KControl/Systemsettings is for per-user settings (that each user can set independently, with the exception of a few modules like login manager or printer configuration) while YaST2 is for system-wide administration for the administrator. Just look at the modules of YaST2, you can't set most of those settings from KControl.

by winter (not verified)

...with the exception of almost everything under System Administration. YAST is SuSE only. There are plenty of KDE apps/config tools for "admining" linux.

by Morty (not verified)

Not really, the existing KDE apps/config tools for "admining" are not very comprehensive. It consist of a "random" collection of tools of varius quality and coverage of feature sets. The avalible modules are simply not even close to match the functionality of Yast.

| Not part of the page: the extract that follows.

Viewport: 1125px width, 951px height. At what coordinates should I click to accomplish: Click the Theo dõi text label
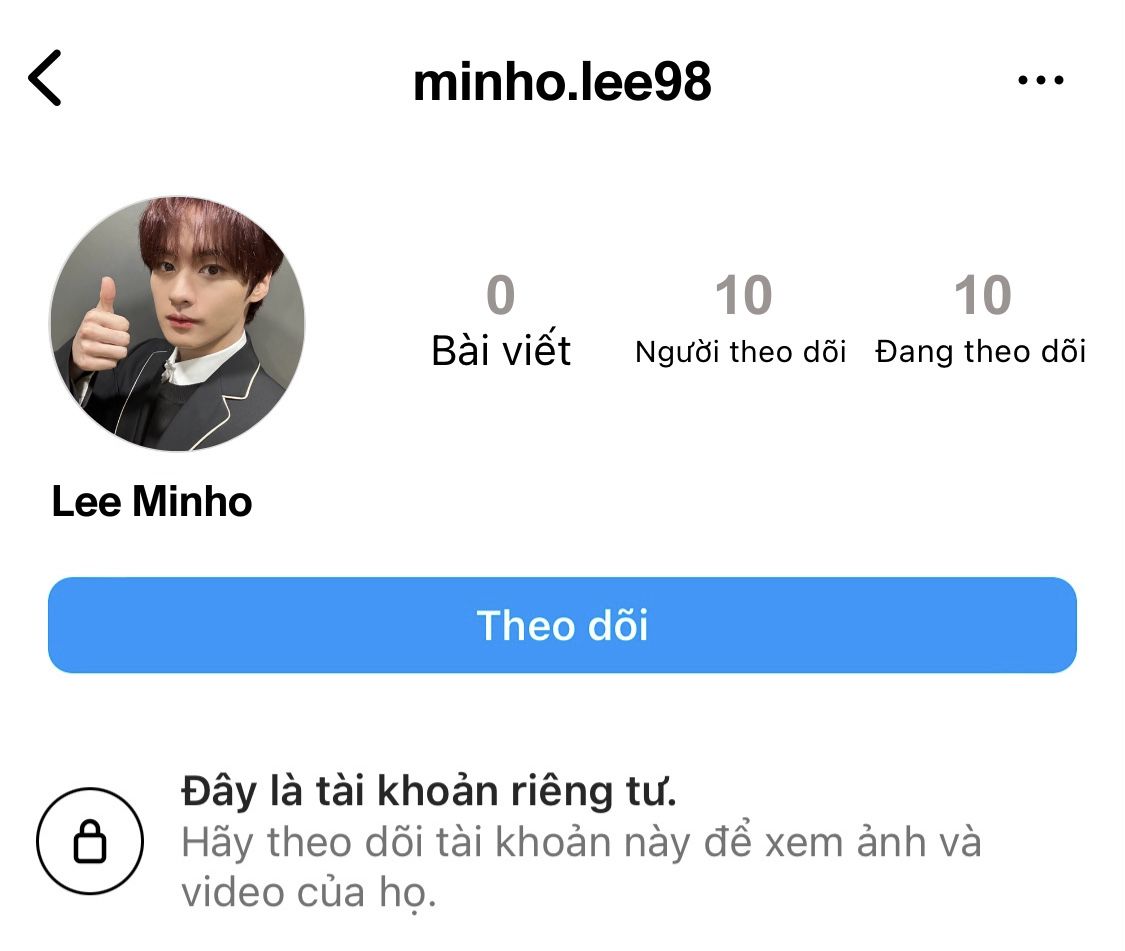(x=562, y=625)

Except for Mandrivas MCC (also used by PCLinuxOS), no distribution has anything comparable to Yast.

by sp1507 (not verified)

I am a new convert to Linux, OpenSuse11 in particular, I tried the live CD on my old Dell Latitude C400( PIII 1.2Ghz, 1GB Ram) for the first time,and it was love at first site, But after installing, there is no GUI only a command prompt login

by Willard (not verified)

The same happened to me in RC and now on the new released version. Both times on Virtualbox though. All you have to do is login and type "startx" .

Hope it helps.

by Grósz Dániel (not verified)

This happened to me 5 years ago with SuSE 8.1 when I first installed Linux. :)

Log in as root at the login prompt and try the "SaX2" command. It should bring up the X Window System configuration tool. You can also try "YaST2 runlevel" and check that the default runlevel is 5 (graphical display manager).

by Yves (not verified)

I have a cdrom-drive which is connected via firewire.

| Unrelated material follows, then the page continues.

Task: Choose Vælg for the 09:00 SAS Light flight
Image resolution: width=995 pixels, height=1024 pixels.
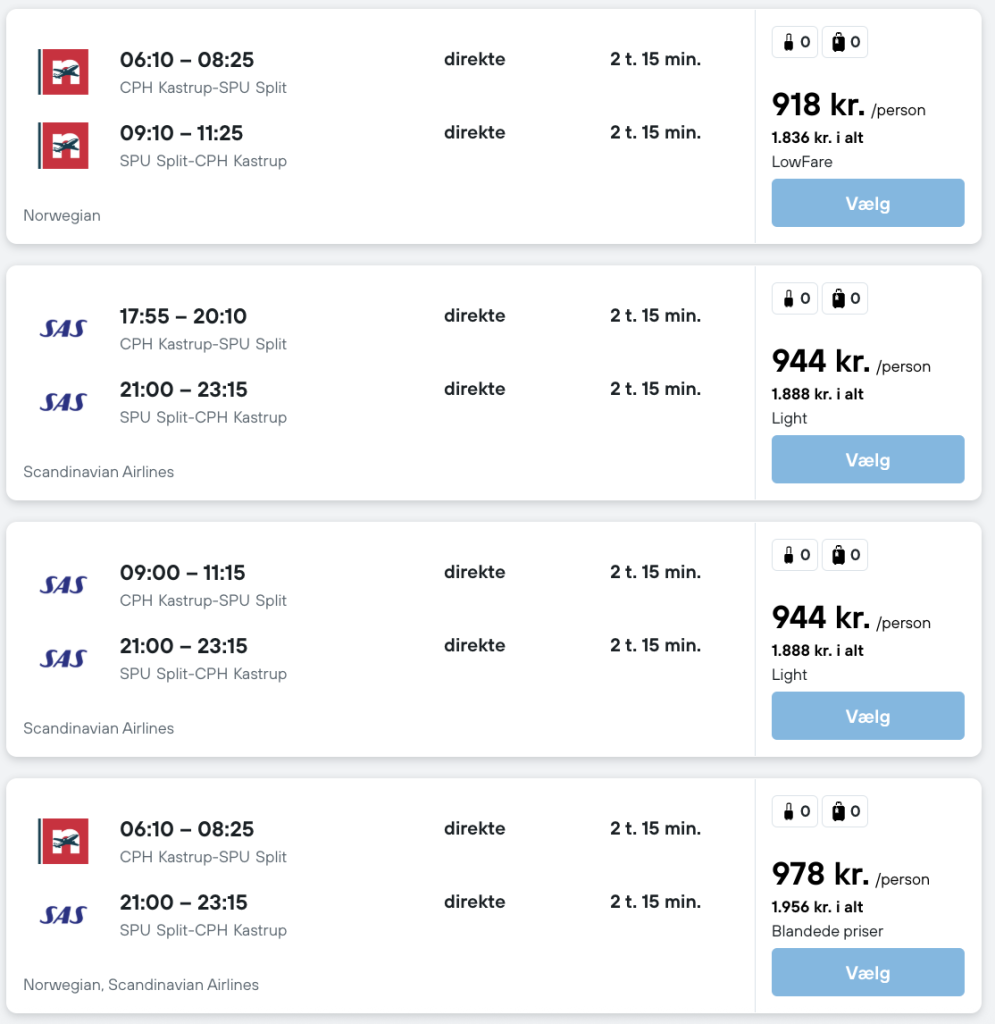Action: pos(868,716)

When I boot the livecd, it stops very soon in the bootprocess, with the error "Failed to detect CD" in the kiwi installer...

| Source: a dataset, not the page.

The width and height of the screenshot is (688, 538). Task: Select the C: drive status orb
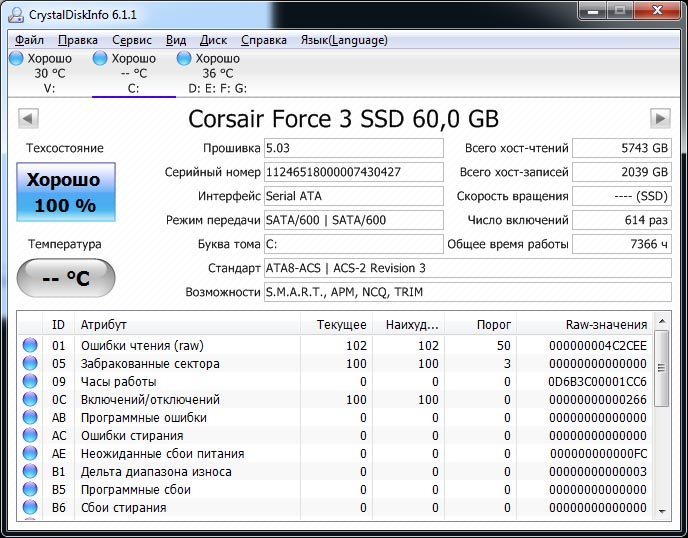(100, 59)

Is there any kernelparameter to make the livecd find the firewire cd drive?

by anon (not verified)

prolly best asking in the official opensuse forum for help

http://forums.opensuse.org/

by susegebr (not verified)

The presence of the wireless driver ath5k (not finished prerelease)
are giving trouble when you instal madwifi drivers .
Configuring the card with yast chosing ath0 all go's well until you reboot.

ATH5K is still loaded and gives trouble.

So you have to delete the map ath5k from lib/kernel/drivers/net/wireless
to get a atheros wireless card working right.
Further more you have to add a line in /etc/modprobe.conf "alias ath0 ath_pci"
or the driver won't load, or you have to use modprobe ath_pci in boot.local

On a quad Q6600 processor with 6 gig mem kde4 is slow in starting slow in opening what ever via the menu. Video card is Geforce 8600GT with nvidia 173.09 drivers.

So i deleted kde4 and now KDE 3 is running like a chevey 12 cyl on nitro

Complements for this great version 11.